22 January 2017
We have now been in Ecuador for about three weeks and I admit that I am only now getting around to updating this blog. It seemed a good thing to do on a lazy Sunday afternoon.
I couldn’t get the post from a week ago to load due to a very erratic internet connection and I got involved in other things so it’s appended to this one.
The last week has seen us settling into the pace of things here in Puerto Ayora. We have continued to explore the island of Santa Cruz going further out of town up to the highest area of the island to the zone of Scalesia (Asteraceae) and Miconia (Melastomataceae). Also more walks close to town have allowed us to explore more of the native environment. The ubiquitous tree cacti (Opuntia echios) are truly amazing. It’s believed that the large tree forms are evolutionary adaptations to herbivory from tortoises. On islands without tortoises you can find lower growing forms more similar to Opuntia seen in North America.
My work is going well. I’ve been reviewing the collections at the herbarium at the Charles Darwin Research Center and reworking the treatment of the genus Froelichia (Amaranthaceae) for the archipelago. Previous published work has never been completely clear on distributions with authors simply citing past works without checking their accuracy which has led to some false claims regarding distribution. My greatest finding at this point is perhaps the realization that one taxon F. nudicaulis subsp. nudicaulis (there are five taxa in total for the genus in the islands) has not actually been collected since 1905. I’m worried that this taxon may have gone extinct. It’s a potential as another amaranth, Blutaparon rigidum, is known to now be extinct and other Amaranthaceae, particularly Alternanthera are threatened due to herbivory from introduced mammals. One goal for my fieldwork will be to search the areas where this taxon was previously collected in the hope it has simply been overlooked.
While I have yet to collect as I’m still waiting for all the permits to be completed I was excited to find Froelichia juncea subsp. alata in coastal forest not far from Puerto Ayora. This taxon is restricted to the SE part of the island of Santa Cruz and exhibits an elongate inflorescence which is very atypical and particularly unique within the genus. Below is a photo – I promise something better later!
17 January 2017
Here we are! Bienvenido a Ecuador!
Our first stop was the city of Quito where we stayed for about a week. While in Quito we stayed in the downtown district of La Mariscal – an area full of activity and night life – although with two small kids walking by all the nightclubs in the evening prompted a few jokes from the guys on the street corner trying to get clients into their respective clubs.
While in Quito we took care of needed immigration paperwork and met the people at the Fulbright office – everyone was so welcoming and I am excited to be part of this cultural exchange! Also had the opportunity to visit with my collaborator Dr. Gonzalo Rivas at my host university (Universidad San Francisco de Quito) to work on logistical aspects of our project and I was able to give a talk to the science faculty introducing myself and my project.

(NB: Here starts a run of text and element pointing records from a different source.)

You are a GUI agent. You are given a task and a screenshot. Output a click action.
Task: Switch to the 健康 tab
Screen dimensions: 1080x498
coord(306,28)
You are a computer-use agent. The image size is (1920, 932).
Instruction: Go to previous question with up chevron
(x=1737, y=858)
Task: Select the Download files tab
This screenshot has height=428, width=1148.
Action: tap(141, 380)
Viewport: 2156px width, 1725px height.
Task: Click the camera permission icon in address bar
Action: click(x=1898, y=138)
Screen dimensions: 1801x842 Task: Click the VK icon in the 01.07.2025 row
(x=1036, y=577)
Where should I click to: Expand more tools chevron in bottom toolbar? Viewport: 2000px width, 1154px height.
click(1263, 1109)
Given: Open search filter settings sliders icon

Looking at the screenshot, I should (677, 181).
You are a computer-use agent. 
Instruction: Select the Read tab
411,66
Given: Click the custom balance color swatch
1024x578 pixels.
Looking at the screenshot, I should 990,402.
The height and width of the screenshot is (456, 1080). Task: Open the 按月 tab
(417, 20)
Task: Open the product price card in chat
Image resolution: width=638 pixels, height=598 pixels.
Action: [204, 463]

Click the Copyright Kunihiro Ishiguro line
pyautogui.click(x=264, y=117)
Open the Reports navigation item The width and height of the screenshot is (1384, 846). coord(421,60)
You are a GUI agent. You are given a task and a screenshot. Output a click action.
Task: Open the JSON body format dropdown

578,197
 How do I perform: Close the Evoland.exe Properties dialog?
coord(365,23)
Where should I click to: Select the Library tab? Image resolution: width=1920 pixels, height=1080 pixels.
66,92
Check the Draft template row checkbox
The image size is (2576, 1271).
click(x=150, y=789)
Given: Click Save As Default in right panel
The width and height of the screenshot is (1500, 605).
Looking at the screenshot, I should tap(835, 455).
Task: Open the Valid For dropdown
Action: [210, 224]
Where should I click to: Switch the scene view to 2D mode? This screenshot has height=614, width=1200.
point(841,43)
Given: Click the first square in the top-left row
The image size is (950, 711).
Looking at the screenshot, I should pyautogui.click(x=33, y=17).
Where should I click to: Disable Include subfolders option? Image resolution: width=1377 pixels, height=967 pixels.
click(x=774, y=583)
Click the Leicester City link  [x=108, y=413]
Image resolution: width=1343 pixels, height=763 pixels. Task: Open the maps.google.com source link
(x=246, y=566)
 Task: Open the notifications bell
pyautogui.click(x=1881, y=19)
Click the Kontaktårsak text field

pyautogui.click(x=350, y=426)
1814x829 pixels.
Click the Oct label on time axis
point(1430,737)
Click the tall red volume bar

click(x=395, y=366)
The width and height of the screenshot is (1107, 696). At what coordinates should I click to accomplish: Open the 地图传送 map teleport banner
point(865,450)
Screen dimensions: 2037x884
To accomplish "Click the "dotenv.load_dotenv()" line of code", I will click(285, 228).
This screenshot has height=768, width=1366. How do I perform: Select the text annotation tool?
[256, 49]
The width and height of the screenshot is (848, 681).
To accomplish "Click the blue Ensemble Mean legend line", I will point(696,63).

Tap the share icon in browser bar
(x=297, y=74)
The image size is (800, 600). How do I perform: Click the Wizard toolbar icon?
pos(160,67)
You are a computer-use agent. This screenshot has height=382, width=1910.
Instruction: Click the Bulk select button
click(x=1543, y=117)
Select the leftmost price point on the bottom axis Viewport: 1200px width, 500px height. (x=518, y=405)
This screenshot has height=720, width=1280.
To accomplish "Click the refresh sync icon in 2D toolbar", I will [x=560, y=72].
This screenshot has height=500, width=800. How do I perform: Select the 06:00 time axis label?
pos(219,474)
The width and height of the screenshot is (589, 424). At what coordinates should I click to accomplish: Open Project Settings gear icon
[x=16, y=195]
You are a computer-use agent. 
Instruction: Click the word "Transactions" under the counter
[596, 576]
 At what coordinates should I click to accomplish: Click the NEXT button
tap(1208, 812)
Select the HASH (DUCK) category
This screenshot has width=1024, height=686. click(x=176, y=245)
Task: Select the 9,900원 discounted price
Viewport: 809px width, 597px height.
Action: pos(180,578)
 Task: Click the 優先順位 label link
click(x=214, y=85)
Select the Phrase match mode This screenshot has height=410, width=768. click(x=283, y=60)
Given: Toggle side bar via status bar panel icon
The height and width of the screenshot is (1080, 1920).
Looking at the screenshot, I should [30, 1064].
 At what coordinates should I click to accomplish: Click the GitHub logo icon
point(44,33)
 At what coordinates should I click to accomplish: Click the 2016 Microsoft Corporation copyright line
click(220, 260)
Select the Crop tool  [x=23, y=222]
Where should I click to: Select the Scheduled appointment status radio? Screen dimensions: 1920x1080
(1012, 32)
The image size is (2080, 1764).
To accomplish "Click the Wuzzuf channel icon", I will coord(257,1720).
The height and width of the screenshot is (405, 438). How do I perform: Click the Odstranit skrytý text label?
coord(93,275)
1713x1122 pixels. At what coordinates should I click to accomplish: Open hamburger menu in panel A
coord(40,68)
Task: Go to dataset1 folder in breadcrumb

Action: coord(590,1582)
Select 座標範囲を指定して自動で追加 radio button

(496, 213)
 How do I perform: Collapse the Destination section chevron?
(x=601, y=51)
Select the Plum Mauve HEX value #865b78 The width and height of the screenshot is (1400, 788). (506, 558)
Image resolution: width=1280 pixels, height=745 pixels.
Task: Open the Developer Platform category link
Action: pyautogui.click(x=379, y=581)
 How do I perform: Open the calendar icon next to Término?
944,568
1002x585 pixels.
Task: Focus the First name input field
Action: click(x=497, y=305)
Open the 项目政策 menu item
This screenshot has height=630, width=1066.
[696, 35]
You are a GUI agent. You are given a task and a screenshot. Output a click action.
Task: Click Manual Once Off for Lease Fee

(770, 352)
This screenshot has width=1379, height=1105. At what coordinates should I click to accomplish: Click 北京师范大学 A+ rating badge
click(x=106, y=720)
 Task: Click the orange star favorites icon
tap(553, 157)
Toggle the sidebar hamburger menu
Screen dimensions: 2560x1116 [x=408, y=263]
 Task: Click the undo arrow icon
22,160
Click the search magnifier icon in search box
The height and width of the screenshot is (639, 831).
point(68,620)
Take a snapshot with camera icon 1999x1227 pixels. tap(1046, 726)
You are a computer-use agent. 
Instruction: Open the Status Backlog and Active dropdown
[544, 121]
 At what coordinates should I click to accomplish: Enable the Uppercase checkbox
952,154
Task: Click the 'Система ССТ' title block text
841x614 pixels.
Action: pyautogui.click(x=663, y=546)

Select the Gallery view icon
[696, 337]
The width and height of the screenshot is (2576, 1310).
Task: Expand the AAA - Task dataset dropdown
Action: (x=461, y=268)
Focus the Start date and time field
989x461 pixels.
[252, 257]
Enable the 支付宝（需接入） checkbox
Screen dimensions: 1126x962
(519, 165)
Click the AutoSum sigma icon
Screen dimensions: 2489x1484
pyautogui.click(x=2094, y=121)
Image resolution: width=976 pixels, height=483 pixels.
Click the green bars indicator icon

We spent time seeing some of the sites around Quito. We visited the historic downtown and the Panecillo where there are fantastic views of the city. We also visited Parque La Carolina, the botanical garden and vivarium (herpetarium). Much of our wanderings around the city saw us walking in the rain. We are here during winter which means it is warm, but it rains a lot, which is actually a nice change from the cold and snow at home, so that has been fun. We also visited “Mitad del Mundo”, marking the point of the Equator and like any good tourist we had to place one foot in the Northern hemisphere and one in the Southern hemisphere. Aurea and I had visited here 14 years ago on a quick trip we made to Ecuador and it was nice to be back with our kids. We also visited a extinct volcanic crater, Pululahua where people are now practicing agriculture due to the fertile soils at the bottom of the crater. However one has to wonder what if the volcano decides to wake up one day…. for now it’s a paradise and looks like a wonderful place to live.
After a week in the capital we headed to the Galapagos Islands. We will be back to Quito in mid-March. Our flight left Quito with a short stop in the port city of Guayaquil. After a couple hours we arrived at Isla Baltra. Movement of materials into the islands is highly controlled due to the fragile ecosystem. All luggage is searched for biological materials and all carry-on luggage was fumigated a little before we landed. Introduced insect pests can turn into a plague and in the past have had disastrous effects on native wildlife. From the airport we took a bus south to a small straight of water separating Islas Baltra and Santa Cruz. A short boat ride across the straight and then a taxi ride across the island of Santa Cruz took us to our final destination Puerto Ayora, the largest settlement in the islands. We are now living in a small house a few minutes from the beach and started our exploration of the islands.
Our first few days in the Galapagos saw us learning our way around the town of Puerto Ayora and starting to explore the island of Santa Cruz. We visited the Charles Darwin Research Center where I will be doing some work. We’ve seen some giant tortoises, visited lava tubes, and ventured to some beaches were the marine iguanas are so used to people that they seem to pose for the pictures.